CSAW 2017 Best Router Writeup
This is a writeup of the Best Router challenge at CSAW 2017.
This was a simple forensics challenge worth 200 points.
We are given an archive which we can easily extract.
root@kali:/opt/ctf/csaw17/best_router# tar -xvf best_router.tar.gz
tar: Ignoring unknown extended header keyword 'LIBARCHIVE.creationtime'
tar: Ignoring unknown extended header keyword 'SCHILY.dev'
tar: Ignoring unknown extended header keyword 'SCHILY.ino'
tar: Ignoring unknown extended header keyword 'SCHILY.nlink'
best_router.img
We can now run binwalk on it to analyze the firmware.
root@kali:/opt/ctf/csaw17/best_router# binwalk best_router.img
DECIMAL HEXADECIMAL DESCRIPTION
--------------------------------------------------------------------------------
4886543 0x4A900F Copyright string: "copyright does *not* cover user programs that use kernel"
...
4905514 0x4ADA2A Copyright string: "Copyright (c) 2015, Raspberry Pi (Trading) Ltd"
Looking at this output, we can see that it's a Raspberry Pi device, which we can mount by following this guide.
root@kali:/opt/ctf/csaw17/best_router# fdisk -l best_router.img
Disk best_router.img: 14.6 GiB, 15640559616 bytes, 30547968 sectors
Units: sectors of 1 * 512 = 512 bytes
Sector size (logical/physical): 512 bytes / 512 bytes
I/O size (minimum/optimal): 512 bytes / 512 bytes
Disklabel type: dos
Disk identifier: 0x7f39f284
Device Boot Start End Sectors Size Id Type
best_router.img1 8192 93813 85622 41.8M c W95 FAT32 (LBA)
best_router.img2 94208 30547967 30453760 14.5G 83 Linux
We can now mount the device after calculating the offset.

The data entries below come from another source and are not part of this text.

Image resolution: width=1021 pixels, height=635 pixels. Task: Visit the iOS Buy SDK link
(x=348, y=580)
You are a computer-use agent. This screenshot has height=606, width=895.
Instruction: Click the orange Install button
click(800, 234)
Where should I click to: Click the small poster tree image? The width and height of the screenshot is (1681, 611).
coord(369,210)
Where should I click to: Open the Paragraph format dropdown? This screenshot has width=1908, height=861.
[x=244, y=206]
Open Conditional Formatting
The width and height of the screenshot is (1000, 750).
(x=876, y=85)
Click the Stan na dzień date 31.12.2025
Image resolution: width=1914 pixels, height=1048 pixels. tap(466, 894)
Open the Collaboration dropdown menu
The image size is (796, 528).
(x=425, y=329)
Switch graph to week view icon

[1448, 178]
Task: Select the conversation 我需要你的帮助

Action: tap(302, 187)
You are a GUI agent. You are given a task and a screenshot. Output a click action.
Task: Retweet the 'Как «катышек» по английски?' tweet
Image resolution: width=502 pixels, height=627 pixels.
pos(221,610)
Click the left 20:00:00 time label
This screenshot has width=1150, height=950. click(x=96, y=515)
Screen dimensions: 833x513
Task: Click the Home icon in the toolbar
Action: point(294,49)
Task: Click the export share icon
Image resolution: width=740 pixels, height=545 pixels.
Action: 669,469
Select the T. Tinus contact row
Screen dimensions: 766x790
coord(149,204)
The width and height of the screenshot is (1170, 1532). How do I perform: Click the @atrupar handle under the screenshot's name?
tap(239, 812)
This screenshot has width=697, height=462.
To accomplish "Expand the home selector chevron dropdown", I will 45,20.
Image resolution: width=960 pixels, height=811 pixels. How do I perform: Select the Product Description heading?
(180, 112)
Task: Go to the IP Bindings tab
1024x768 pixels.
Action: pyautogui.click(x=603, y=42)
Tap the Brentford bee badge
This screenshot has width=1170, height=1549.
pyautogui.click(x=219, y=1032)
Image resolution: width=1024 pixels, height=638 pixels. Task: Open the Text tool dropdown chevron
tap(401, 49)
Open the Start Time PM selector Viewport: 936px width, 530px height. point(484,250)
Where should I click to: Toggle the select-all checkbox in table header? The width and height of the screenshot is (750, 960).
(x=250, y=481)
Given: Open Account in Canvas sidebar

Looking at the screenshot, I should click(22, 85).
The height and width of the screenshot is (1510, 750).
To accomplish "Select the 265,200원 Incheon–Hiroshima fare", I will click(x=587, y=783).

root@kali:/opt/ctf/csaw17/best_router# mount -v -o offset=48234496 -t ext4 best_router.img /mnt/img/router
mount: /dev/loop0 mounted on /mnt/img/router.
After we have mounted it, we can go exploring. I first looked at the /home/ directory and found the "pi" user. We can take a look at the bash history.
root@kali:/mnt/img/router/home/pi# cat .bash_history
ls
sudo su
It looks like they switched to root, so let's check there.
root@kali:/mnt/img/router/root# cat install.sh
sudo apt-get update
sudo apt-get install apache2 -y
sudo a2enmod cgid
sudo cp 000-default.conf /etc/apache2/sites-available/000-default.conf
sudo service apache2 restart
sudo rm -rf /var/www/*
sudo mv www/* /var/www
chmod 755 /var/www/*.pl
It looks like there is an installation script to install a website. Let's check what's in that directory.
root@kali:/mnt/img/router/var/www# ls -l
total 16
-rw-r--r-- 1 root root 0 Sep 10 00:43 flag.txt
-rwxr-xr-x 1 root root 472 Sep 10 00:51 index.pl
-rwxr-xr-x 1 root root 1238 Sep 10 00:50 login.pl
-rw-r--r-- 1 1000 1000 23 Sep 10 00:49 password.txt
-rw-r--r-- 1 1000 1000 5 Sep 10 00:49 username.txt
There is an empty flag file, but there are username and password files.
root@kali:/mnt/img/router/var/www# cat username.txt
admin
root@kali:/mnt/img/router/var/www# cat password.txt
iforgotaboutthemathtest
These look useful. Let's try them on the website they gave us in the challenge prompt.
Authenticated
flag{but_I_f0rgot_my_my_math_test_and_pants}
Success!
Overall, this was a pretty simple forensics problem that required mounting the image and exploring the file system for the value content.